The resulting HTTP request should then look something like this:
POST /render HTTP/1.1
Content-Type: multipart/form-data; boundary=boundary
--boundary
Content-Disposition: form-data; name=input.tex; filename=input.tex
Content-Type: application/octet-stream
[content of input.tex omitted]
--boundary
Content-Disposition: form-data; name=logo.pdf; filename=logo.pdf
Content-Type: application/x.texd; ref=use
sha256:p5w-x0VQUh2kXyYbbv1ubkc-oZ0z7aZYNjSKVVzaZuo=
--boundary--For unknown reference hashes, texd will respond with an error, and list all unknown references:
HTTP/1.1 422 Unprocessable Entity
Content-Type: application/json
{
"category": "reference",
"error": "unknown file references",
"reference": [
"sha256:p5w-x0VQUh2kXyYbbv1ubkc-oZ0z7aZYNjSKVVzaZuo="
]
}In such a case, you can repeat your HTTP request, and change the ref=use to ref=store for
matching documents:
POST /render HTTP/1.1
Content-Type: multipart/form-data; boundary=boundary
--boundary
Content-Disposition: form-data; name=input.tex; filename=input.tex
Content-Type: application/octet-stream
[content of input.tex omitted]
--boundary
Content-Disposition: form-data; name=logo.pdf; filename=logo.pdf
Content-Type: application/x.texd; ref=store
[content of logo.pdf omitted]
--boundary--By default, the reference store is not enabled.

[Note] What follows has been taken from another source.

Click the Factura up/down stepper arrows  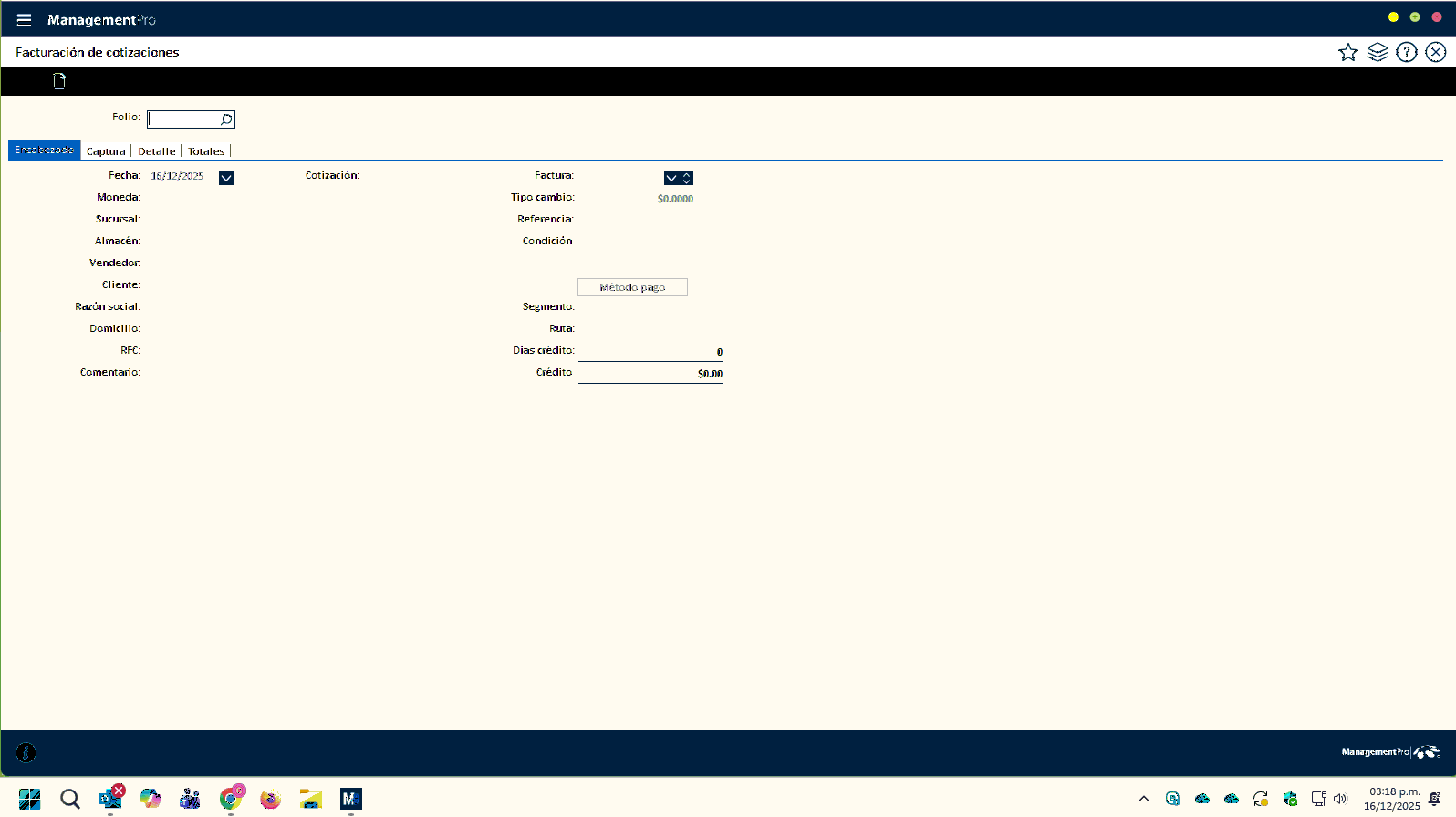687,178
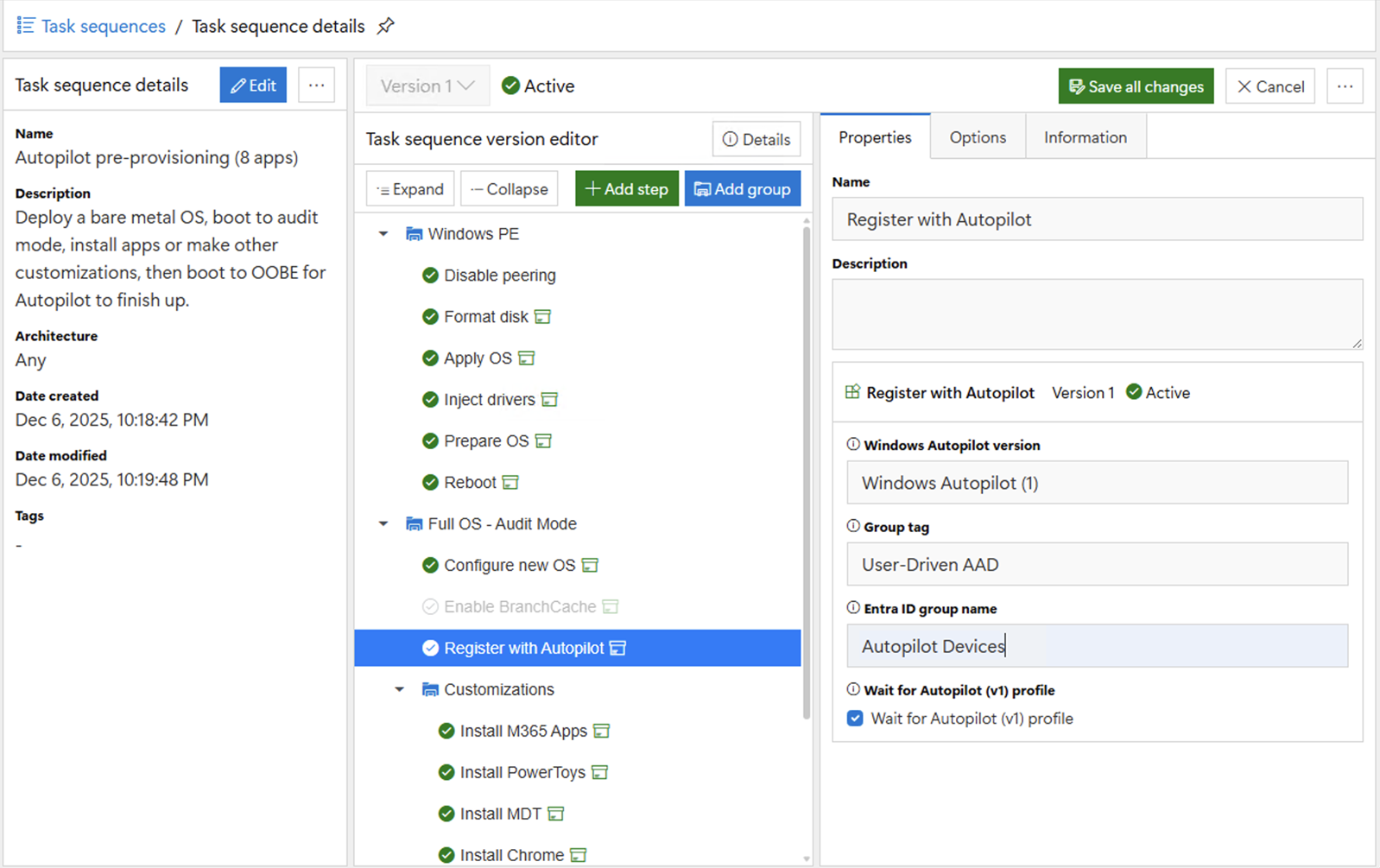
Task: Click the info icon beside Group tag
Action: pos(853,526)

You must enable it explicitly, by providing
a command line flag. Assuming you have a local directory ./refs, you instruct texd to use
this directory for references:
$ texd --reference-store=dir://./refsThe actual syntax is --reference-store=DSN, where storage adapters are identified through and
configured with a DSN (data source name, a URL). Currently there are only a handful of implementations:
-
The
dir://adapter (docs), which stores reference files on disk in a specified directory. Coincidentally, this adapter also provides an in-memory adapter (memory://), courtesy of the spf13/afero package. -
The
memcached://adapter (docs), which stores, you may have guessed it, reference files in a Memcached instance or cluster. -
The
nop://adapter (docs), which―for completeness―implements a no-op store (i.e. attempts to store reference file into is, or load files from it fail silently). This adapter is used as fallback if you don't configure any other adapter.
It is not unfeasible to imagine further adapters being available in the future, such as additional
key/value stores (redis://), object storages (s3://, minio://), or even RDBMS (postgresql://,
mariadb://).
texd supports three different retention policies:
keep(ornone) will keep all file references forever. This is the default setting.purge-on-start(or justpurge) will delete file references once on startup.accesswill keep an access list with LRU semantics, and delete file references, either if a max. number of items is reached, or if the total size of items exceeds a threshold, or both.
To select a specific retention policy, use the --retention-policy CLI flag:
$ texd --reference-store=dir://./refs --retention-policy=purgeTo configure the access list (--retention-policy=access), you can adjust the quota to your needs:
$ texd --reference-store=dir://./refs \
--retention-policy=access \
--rp-access-items=1000 \
--rp-access-size=100MB
Notes:
- The default quota for the max. number of items (
--rp-access-items) is 1000. - The default quota for the max. total file size (
--rp-access-size) is 100MB. - Total file size is measured in bytes, common suffixes (100KB, 2MiB, 1.3GB) work as expected.
- To disable either limit, set the value to 0 (e.g.
--rp-access-items=0). - It is an error to disable both limits (in this case just use
--retention-policy=keep). - Currently, only the
dir://(andmemory://) adapter support a retention policy; thememcached://adapter delegates this responsibility to the Memcached server.